Verrado HOA & Community Association Basics

How Verrado's community governance works — the Verrado Community Association, the Verrado Assembly, the Victory District Association, and the city CFDs.

Verrado's governance is a little more layered than a typical subdivision HOA. This guide explains the pieces at a high level. It's unofficial — governing documents, current assessment amounts, and contact details come from the associations themselves; the official verrado.com FAQ is a good starting point.

The three community nonprofits

Verrado's community life and standards are managed by three related nonprofit organizations:

  • Verrado Community Association, Inc. — the community association (what most people mean by "the HOA"). It handles design review, community standards enforcement, and maintenance of common areas.
  • Verrado Assembly — the community engagement organization. It runs events, clubs, and resident programming.
  • Victory District Association, Inc. — the association for the 55+ Victory district, which manages Victory-specific amenities like the Victory Club.

The community office is located on Verrado Way in the Main Street district.

What the association covers

Design review is a significant part of life in Verrado: exterior changes to homes (paint, landscaping, additions) generally require approval under the community's design guidelines. Common-area landscaping, neighborhood parks, and community facilities are maintained through association assessments. Exact rules and current fee schedules are in the governing documents provided at purchase — ask for them and read them.

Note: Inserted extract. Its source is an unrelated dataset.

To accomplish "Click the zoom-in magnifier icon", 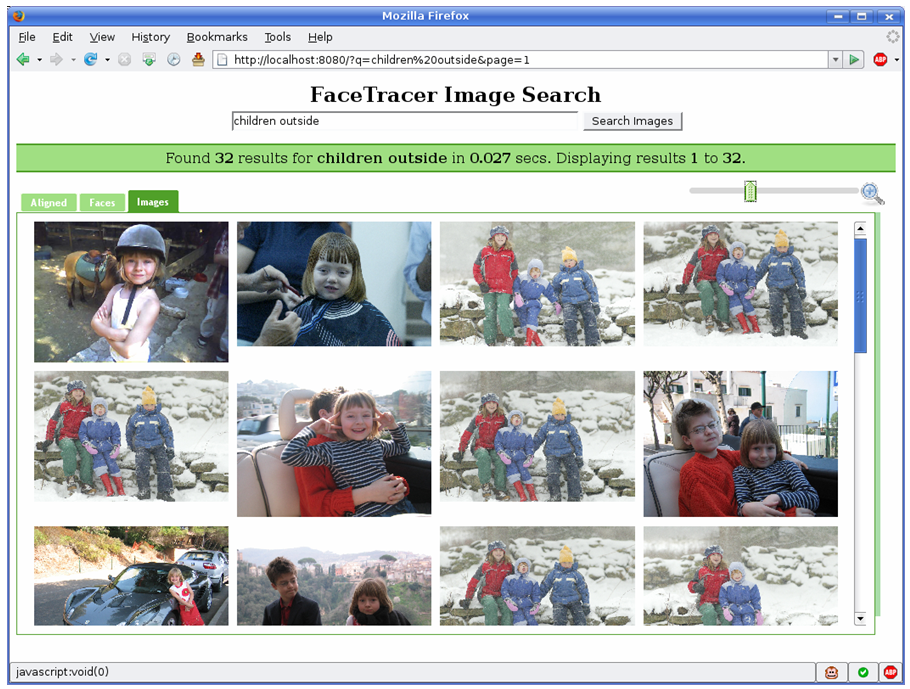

CFDs are separate from the HOA

Don't confuse association assessments with Community Facilities District (CFD) assessments. CFDs (Verrado District 1 and the Verrado Western Overlay) are special taxing districts formed by the City of Buckeye to finance infrastructure. They are billed through the Maricopa County property tax bill, not by the HOA. The City of Buckeye CFD pages publish budgets and board information.

Practical tips

  • Before buying: request the association disclosure documents, current assessment amounts, and any pending special assessments during escrow — this is standard in Arizona.
  • Before exterior changes: check the design guidelines and submit for review first. Retroactive approvals are harder.
  • Get involved: the Assembly's events and clubs are the fastest way to plug into the community.